Please give the records below back in full, exactly as shown.

### Input ###

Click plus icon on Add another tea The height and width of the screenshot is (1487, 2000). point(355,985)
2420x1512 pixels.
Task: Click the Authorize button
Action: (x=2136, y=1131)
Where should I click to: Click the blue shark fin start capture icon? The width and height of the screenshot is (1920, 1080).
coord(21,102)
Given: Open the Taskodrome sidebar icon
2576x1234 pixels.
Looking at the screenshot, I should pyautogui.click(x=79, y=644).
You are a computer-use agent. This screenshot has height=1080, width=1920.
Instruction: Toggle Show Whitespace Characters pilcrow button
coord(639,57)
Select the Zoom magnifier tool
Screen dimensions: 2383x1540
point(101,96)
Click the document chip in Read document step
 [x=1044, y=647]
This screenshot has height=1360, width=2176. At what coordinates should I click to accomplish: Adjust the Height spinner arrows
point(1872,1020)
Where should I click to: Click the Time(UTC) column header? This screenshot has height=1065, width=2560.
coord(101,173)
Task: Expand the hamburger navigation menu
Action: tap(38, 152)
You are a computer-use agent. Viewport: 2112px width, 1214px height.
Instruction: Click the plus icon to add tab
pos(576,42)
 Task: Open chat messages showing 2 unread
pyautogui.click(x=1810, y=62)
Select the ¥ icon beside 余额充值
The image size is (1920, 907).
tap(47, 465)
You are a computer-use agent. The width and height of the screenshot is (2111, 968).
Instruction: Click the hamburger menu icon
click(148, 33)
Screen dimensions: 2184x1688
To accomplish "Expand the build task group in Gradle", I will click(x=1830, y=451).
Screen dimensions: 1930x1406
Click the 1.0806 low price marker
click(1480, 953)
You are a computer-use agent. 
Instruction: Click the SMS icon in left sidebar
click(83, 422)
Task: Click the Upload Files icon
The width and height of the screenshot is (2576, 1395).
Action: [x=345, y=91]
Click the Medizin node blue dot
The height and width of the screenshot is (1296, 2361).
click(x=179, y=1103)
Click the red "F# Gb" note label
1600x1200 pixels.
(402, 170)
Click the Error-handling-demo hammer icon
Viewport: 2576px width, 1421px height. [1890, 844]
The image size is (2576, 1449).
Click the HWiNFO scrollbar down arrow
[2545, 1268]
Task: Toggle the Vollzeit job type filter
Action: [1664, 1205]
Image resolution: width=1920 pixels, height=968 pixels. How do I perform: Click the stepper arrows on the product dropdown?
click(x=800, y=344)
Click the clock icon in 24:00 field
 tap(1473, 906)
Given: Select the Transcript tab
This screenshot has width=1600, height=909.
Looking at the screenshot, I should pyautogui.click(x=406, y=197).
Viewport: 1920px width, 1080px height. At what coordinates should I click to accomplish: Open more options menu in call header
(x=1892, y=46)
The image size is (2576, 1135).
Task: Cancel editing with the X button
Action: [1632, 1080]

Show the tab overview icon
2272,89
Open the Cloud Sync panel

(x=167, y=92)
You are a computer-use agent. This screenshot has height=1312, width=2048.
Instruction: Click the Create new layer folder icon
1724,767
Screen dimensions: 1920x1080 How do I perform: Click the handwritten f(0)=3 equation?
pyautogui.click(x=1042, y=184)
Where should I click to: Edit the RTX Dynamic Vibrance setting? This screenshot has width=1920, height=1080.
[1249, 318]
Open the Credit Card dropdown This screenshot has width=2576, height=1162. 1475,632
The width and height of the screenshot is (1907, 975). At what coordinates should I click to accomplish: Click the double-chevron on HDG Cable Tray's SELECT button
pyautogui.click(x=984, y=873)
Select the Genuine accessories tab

###

*Answer box:*
Click plus icon on Add another tea The height and width of the screenshot is (1487, 2000). point(355,985)
2420x1512 pixels.
Task: Click the Authorize button
Action: (x=2136, y=1131)
Where should I click to: Click the blue shark fin start capture icon? The width and height of the screenshot is (1920, 1080).
coord(21,102)
Given: Open the Taskodrome sidebar icon
2576x1234 pixels.
Looking at the screenshot, I should pyautogui.click(x=79, y=644).
You are a computer-use agent. This screenshot has height=1080, width=1920.
Instruction: Toggle Show Whitespace Characters pilcrow button
coord(639,57)
Select the Zoom magnifier tool
Screen dimensions: 2383x1540
point(101,96)
Click the document chip in Read document step
 [x=1044, y=647]
This screenshot has height=1360, width=2176. At what coordinates should I click to accomplish: Adjust the Height spinner arrows
point(1872,1020)
Where should I click to: Click the Time(UTC) column header? This screenshot has height=1065, width=2560.
coord(101,173)
Task: Expand the hamburger navigation menu
Action: tap(38, 152)
You are a computer-use agent. Viewport: 2112px width, 1214px height.
Instruction: Click the plus icon to add tab
pos(576,42)
 Task: Open chat messages showing 2 unread
pyautogui.click(x=1810, y=62)
Select the ¥ icon beside 余额充值
The image size is (1920, 907).
tap(47, 465)
You are a computer-use agent. The width and height of the screenshot is (2111, 968).
Instruction: Click the hamburger menu icon
click(148, 33)
Screen dimensions: 2184x1688
To accomplish "Expand the build task group in Gradle", I will click(x=1830, y=451).
Screen dimensions: 1930x1406
Click the 1.0806 low price marker
click(1480, 953)
You are a computer-use agent. 
Instruction: Click the SMS icon in left sidebar
click(83, 422)
Task: Click the Upload Files icon
The width and height of the screenshot is (2576, 1395).
Action: [x=345, y=91]
Click the Medizin node blue dot
The height and width of the screenshot is (1296, 2361).
click(x=179, y=1103)
Click the red "F# Gb" note label
1600x1200 pixels.
(402, 170)
Click the Error-handling-demo hammer icon
Viewport: 2576px width, 1421px height. [1890, 844]
The image size is (2576, 1449).
Click the HWiNFO scrollbar down arrow
[2545, 1268]
Task: Toggle the Vollzeit job type filter
Action: [1664, 1205]
Image resolution: width=1920 pixels, height=968 pixels. How do I perform: Click the stepper arrows on the product dropdown?
click(x=800, y=344)
Click the clock icon in 24:00 field
 tap(1473, 906)
Given: Select the Transcript tab
This screenshot has width=1600, height=909.
Looking at the screenshot, I should pyautogui.click(x=406, y=197).
Viewport: 1920px width, 1080px height. At what coordinates should I click to accomplish: Open more options menu in call header
(x=1892, y=46)
The image size is (2576, 1135).
Task: Cancel editing with the X button
Action: [1632, 1080]

Show the tab overview icon
2272,89
Open the Cloud Sync panel

(x=167, y=92)
You are a computer-use agent. This screenshot has height=1312, width=2048.
Instruction: Click the Create new layer folder icon
1724,767
Screen dimensions: 1920x1080 How do I perform: Click the handwritten f(0)=3 equation?
pyautogui.click(x=1042, y=184)
Where should I click to: Edit the RTX Dynamic Vibrance setting? This screenshot has width=1920, height=1080.
[1249, 318]
Open the Credit Card dropdown This screenshot has width=2576, height=1162. 1475,632
The width and height of the screenshot is (1907, 975). At what coordinates should I click to accomplish: Click the double-chevron on HDG Cable Tray's SELECT button
pyautogui.click(x=984, y=873)
Select the Genuine accessories tab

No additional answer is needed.